Nous allons essayer de voir comment une nouvelle réalité a pu advenir en faisant un retour sur la littérature sociologique en la matière. Il faut d’abord insister sur le fait que la conscience de l’importance déterminante du contexte (de l’air du temps) s’impose dans tous les cas, à tout objet de recherche. Insister sur la nécessité de se souvenir qu’il y avait un autre temps, d’autres contextes (en France même), où l’identité personnelle et les origines n’avaient « pas d’importance », non parce qu’elles n’existaient pas, mais parce que d’autres thèmes focalisaient l’attention, occupaient les esprits et le devant de la scène, précisément à cause du contexte différent. Comme l’identité, la mixité est relative au temps et à l’espace. Elle est plus subjective qu’objective; mais souvent les couples sont renvoyés par leur entourage à des appartenances qui sont le fruit d’une simplification.

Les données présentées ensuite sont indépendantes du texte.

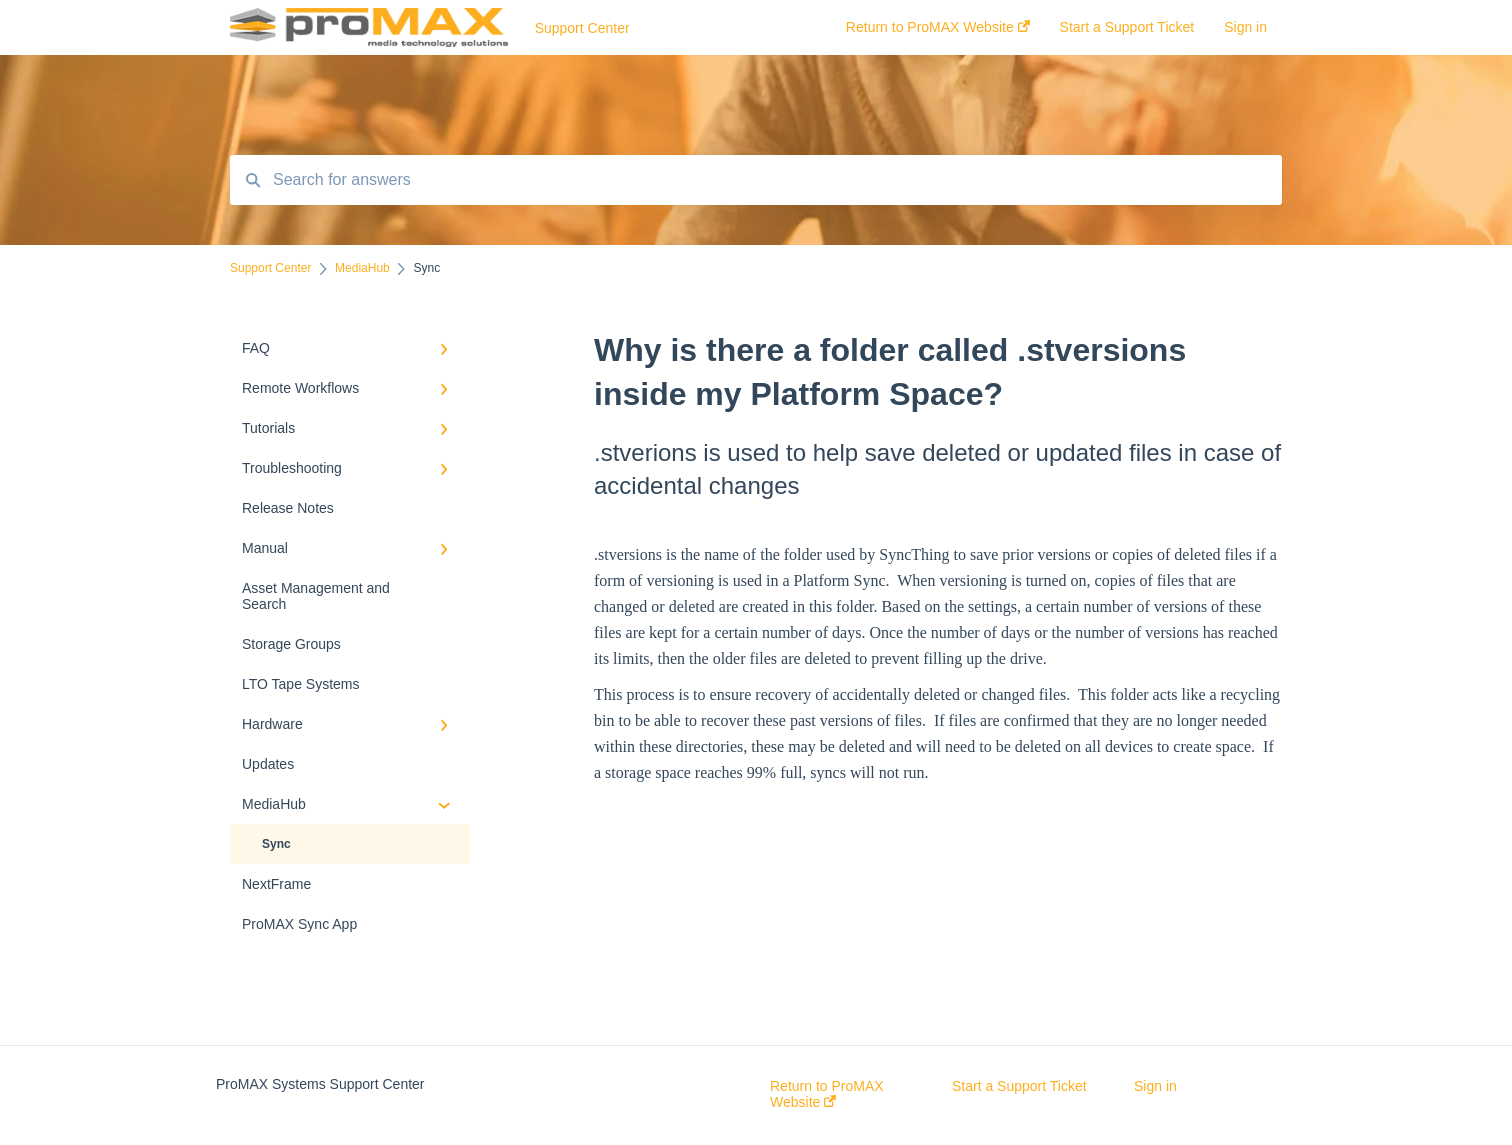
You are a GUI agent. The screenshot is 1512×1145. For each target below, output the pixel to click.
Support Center (582, 28)
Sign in (1155, 1086)
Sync (276, 844)
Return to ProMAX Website (827, 1094)
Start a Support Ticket (1019, 1086)
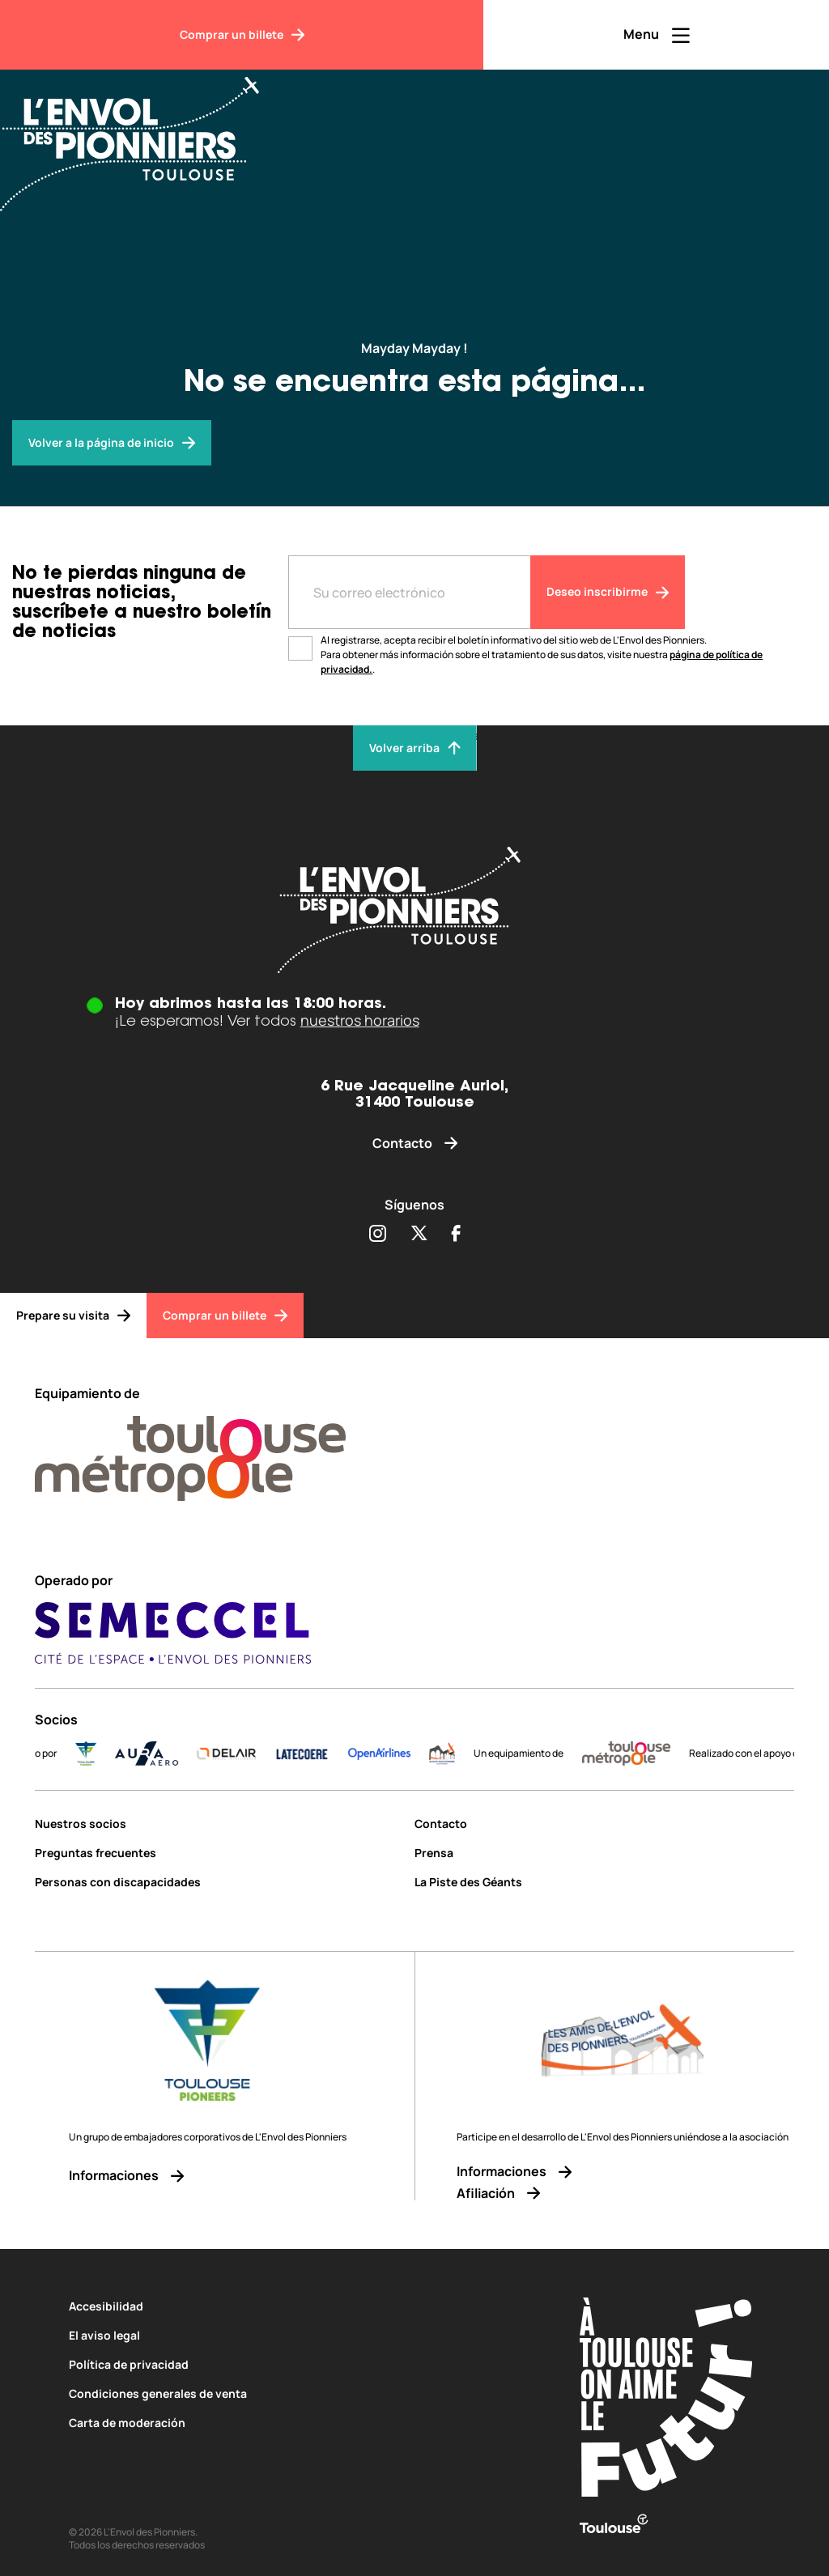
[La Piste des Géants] (604, 1881)
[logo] (459, 1753)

2. Apports de la sociologie du langage

L'identification passe par le langage : désignation des groupes, des langues et des nations, mais aussi de soi et des autres. La nomination fait advenir des réalités, exprime des solidarités et des inimitiés, crée – ou supprime – des frontières. C'est pourquoi il est indispensable, avant de parler des diverses manifestations de la « mixité », de préciser les termes employés. Il est vain de chercher des définitions définitives; la langue étant chose vivante, c'est le destin du dictionnaire d'être changeant et lacunaire. Mais comme archive, il est intéressant : il permet d'entrevoir la vie sociale d'une époque donnée, de saisir quelques-unes des facettes de sens qui se sont attachées à tel fait social à tel moment de l'histoire. Cette idée est centrale : c'est le sens qui vient aux mots, dans le processus de leur énonciation, de leur usage, non les mots qui contiennent le sens, bien qu'ils ne soient pas vierges au moment de leur emploi. Nous allons examiner non ce qu'un terme « contient », mais ce qu'il a construit – et ce qu'il pourrait construire.

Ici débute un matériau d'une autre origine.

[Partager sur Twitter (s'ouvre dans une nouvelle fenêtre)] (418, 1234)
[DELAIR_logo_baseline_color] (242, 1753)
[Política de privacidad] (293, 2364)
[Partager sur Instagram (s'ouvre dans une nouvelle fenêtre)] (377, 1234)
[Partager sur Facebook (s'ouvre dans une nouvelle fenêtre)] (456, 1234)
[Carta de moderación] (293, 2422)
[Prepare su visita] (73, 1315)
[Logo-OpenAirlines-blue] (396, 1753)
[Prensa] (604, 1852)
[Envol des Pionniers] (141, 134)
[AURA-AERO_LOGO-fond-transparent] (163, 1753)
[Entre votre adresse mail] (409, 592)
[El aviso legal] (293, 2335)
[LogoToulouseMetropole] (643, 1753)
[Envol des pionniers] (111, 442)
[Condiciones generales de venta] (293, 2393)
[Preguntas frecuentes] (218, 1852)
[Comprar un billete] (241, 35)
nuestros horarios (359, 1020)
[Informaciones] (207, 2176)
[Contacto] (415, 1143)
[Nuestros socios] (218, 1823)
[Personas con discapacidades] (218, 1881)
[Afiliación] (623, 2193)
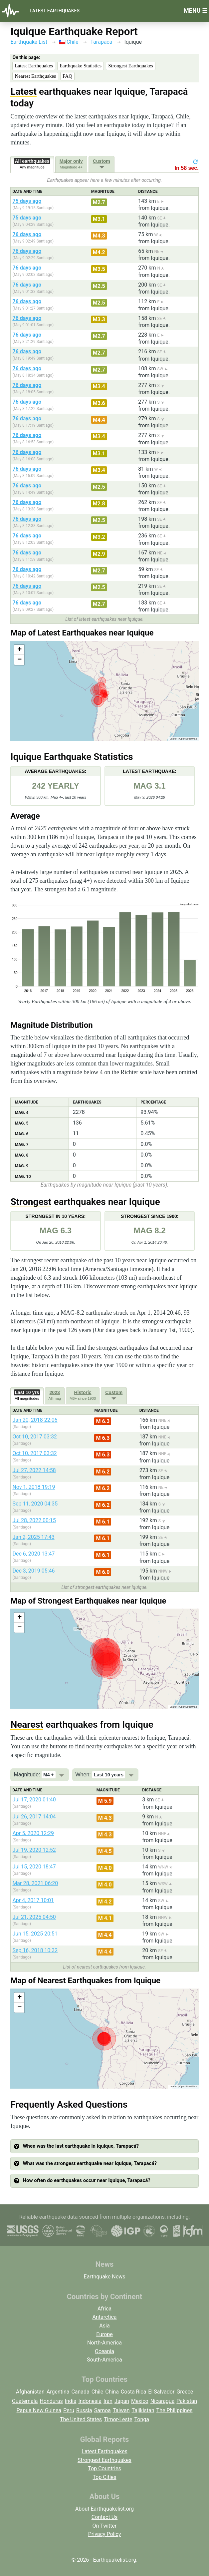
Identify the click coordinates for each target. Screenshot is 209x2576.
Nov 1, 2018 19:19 (33, 1487)
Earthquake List (28, 42)
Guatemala (25, 2401)
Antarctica (104, 2317)
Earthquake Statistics (81, 65)
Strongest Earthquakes (130, 65)
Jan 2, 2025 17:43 (33, 1537)
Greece (184, 2392)
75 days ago (26, 201)
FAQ (67, 76)
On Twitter (105, 2526)
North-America (104, 2342)
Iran (108, 2401)
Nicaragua (162, 2401)
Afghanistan (30, 2392)
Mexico (139, 2401)
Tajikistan (143, 2410)
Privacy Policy (104, 2534)
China (112, 2392)
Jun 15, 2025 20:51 (34, 1933)
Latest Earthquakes (55, 10)
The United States (81, 2419)
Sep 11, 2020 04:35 (35, 1503)
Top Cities (104, 2477)
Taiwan (121, 2410)
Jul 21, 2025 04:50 (34, 1917)
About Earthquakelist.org (104, 2509)
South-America (104, 2359)
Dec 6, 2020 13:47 (33, 1554)
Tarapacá (101, 42)
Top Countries (104, 2468)
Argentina (58, 2392)
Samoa (102, 2410)
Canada (80, 2392)
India (71, 2401)
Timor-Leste (118, 2419)
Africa (104, 2308)
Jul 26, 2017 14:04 (34, 1816)
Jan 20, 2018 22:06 (34, 1420)
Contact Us (105, 2517)
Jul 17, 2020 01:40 (34, 1799)
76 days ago (26, 234)
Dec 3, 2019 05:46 (33, 1571)
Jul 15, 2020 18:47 (34, 1866)
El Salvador (161, 2392)
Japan (121, 2401)
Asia (104, 2325)
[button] (19, 650)
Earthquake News (104, 2276)
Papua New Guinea (39, 2410)
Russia (84, 2410)
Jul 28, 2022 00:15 (34, 1520)
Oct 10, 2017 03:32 (34, 1436)
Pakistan (186, 2401)
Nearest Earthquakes (35, 76)
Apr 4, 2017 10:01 (33, 1900)
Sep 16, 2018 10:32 (35, 1950)
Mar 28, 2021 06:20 (35, 1883)
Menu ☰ (195, 10)
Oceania (104, 2351)
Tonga (141, 2419)
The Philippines (174, 2410)
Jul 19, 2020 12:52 (34, 1850)
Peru (68, 2410)
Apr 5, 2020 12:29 (33, 1833)
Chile (68, 42)
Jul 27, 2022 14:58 (34, 1470)
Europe (104, 2334)
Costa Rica (133, 2392)
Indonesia (90, 2401)
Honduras (51, 2401)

2. 1 Qu’entend-on par mixte et mixité?

Réfléchissant aux faits sociaux que le lexique de la mixité met en place, on constate qu'il figure dans de nombreux domaines de la vie sociale : choix du conjoint-conjointe, famille, identité personnelle, éducation, politique, etc. Mais son utilisation a véhiculé ou fait naître des notions qui affectent les rapports sociaux dans un sens qui n’est pas toujours positif. Le mot « mixte » et ceux qui lui sont associés ont un passé sulfureux. Ils ont servi à stigmatiser des couples (officiellement) interdits : Juifs et Chrétiens pendant la période nazie, Blancs et Noirs dans les régimes d'apartheid (en Afrique du Sud jusqu'en 1993, dans certains états des États-Unis jusqu'en 1967). Métis, sang-mêlé, mulâtres, toute une partie de la classification française coloniale et esclavagiste s'y retrouve. Devant un tel passif, on peut se demander s'il est souhaitable même de persévérer dans l'emploi de l'expression, notamment dans la recherche. L'utilisation des termes mixte et mixité, qui s'intensifie actuellement en français, doit susciter la curiosité quant aux situations qui mobilisent ces termes et aux effets qu'ils produisent, à savoir leur performativité.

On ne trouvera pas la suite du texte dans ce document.